Yeni İl Müftümüz Enver Türkmen de, İl Emniyet Müdürümüz Ümit Bitirik’de İlimizin genel, hattâ özel yapısı veya dokusu hakkında her türlü bilgiyi ya almışlardır ya da alacaklardır… Ancak, ben yine de, her şeye rağmen, ‘herkes bakar gazeteci görür’, artı ‘tecrübe konuşur’ diyeceğim ve biri İlimizin dînî, digeri de yine İlimizin en yüksek emniyet âmiri olmak üzere iki yöneticimize İlimiz hakkında şu bilgiyi vereceğim:
Bilenlerin mâlûmu olduğu üzere İlimizin insan yapısı mütecânis, insanlarının geneli inançlı-imânlı, ılımlı ve ağırbaşlı, dînine-diyânetine bağlı olduğu gibi, gayrimüslimi ya da değişik din veya mezheplere mensup cemaati de oldukca az! Ayrıca, asayişi berkêmal ve dahada önemlisi insanların tamamı terörün her türlüsüne karşı, insan, devlet-millet dostu ve terör-terörist düşmanı…

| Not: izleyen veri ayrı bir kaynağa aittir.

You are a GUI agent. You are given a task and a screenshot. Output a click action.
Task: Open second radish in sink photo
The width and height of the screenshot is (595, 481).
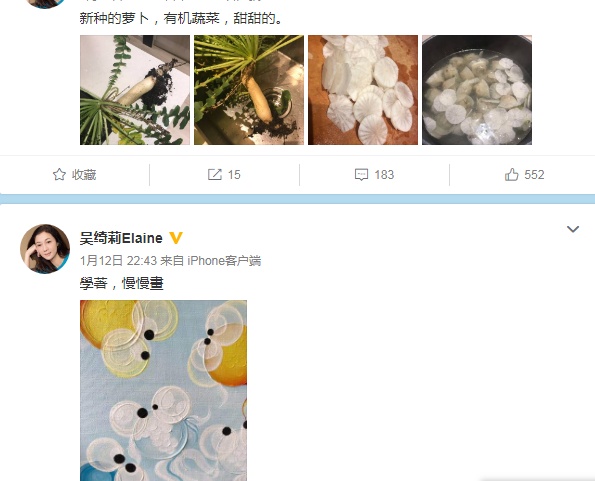coord(249,90)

Bu kadar mukaddimeden ve ön bilgiden sonra şimdi de sadede geliyor ve sözü geçtiğimiz Pazar günü, “Câmiler ve Din Görevlileri Haftası” dolayısıyla ve Mehmet Akif Ersoy Üniversitesi’nin Şehir Merkezi’ndeki Konferans Salonu’nda gerçekleştirilen “Burdur Müftülüğü Hafızlık Merâsimi”ne getirmek istiyorum:
CÂMİLER ve DİN GÖREVLİLERİ HAFTASI İLE
İL MÜFTÜLÜĞÜ’NÜN ‘HÂFIZLIK MERÂSİMİ’
Ve BU MERÂSİMDEN ALABİLDİĞİM NOTLAR
Öğle namazının hemen ardından ve merâsimin başlamasına 15-20 dakika gibi bir süre varken, dünürüm ve birkaç arkadaşla birlikte vardığmız MAKÜ Konferans Salonu’nu doldurup taşıran insanların ve genelde bayanların, özelde de hafız çocukların yakınlarının rahat edebilmeleri için bizler içeriye girmedik ve Salon dışında bekledik… Dolayısıyla da böylesi bir merâsimin mânevî havasından istifade edemedik… Ve kendi aramız da keşke böyle iyi-güzel ve büyük bir merâsim daha geniş ve açılmaya, dolayısıyla da görülmeye, en azından dinlenebilmeye müsait olan bir salon da; meselâ Hüsnü Bayar Spor Salonu’nda yapılsaydı, dolayısıyla da bu atmosferden daha çok kişi nasibini alabilmiş olsaydı…’ dedik durduk. Ve mâdem bu Salon uygun görülmüş, bari Üniversete yetkilileri ya da solon sorumluları veya Müftülüğün teknik personeli salon dışına bir kapalı devre video sistemi kurarak dışarıda kalan vatanaşlara da o güzelim tabloyu izlettirebilse idi… O da olmazsa Salondaki konuşmaları ve taa.. Ankara’lardan gelen birbirinen güzel sesli ve makamlı hocaların tilâvet ettikleri-okudukları güzelim Kur’an-ı Kerimleri dinleyebilselerdi…’ dedik durduk. Amma ve lâkin, nâfile konuştuk… Çünkü, bunlar önceden düşünülmeli ve planlanmalı idi!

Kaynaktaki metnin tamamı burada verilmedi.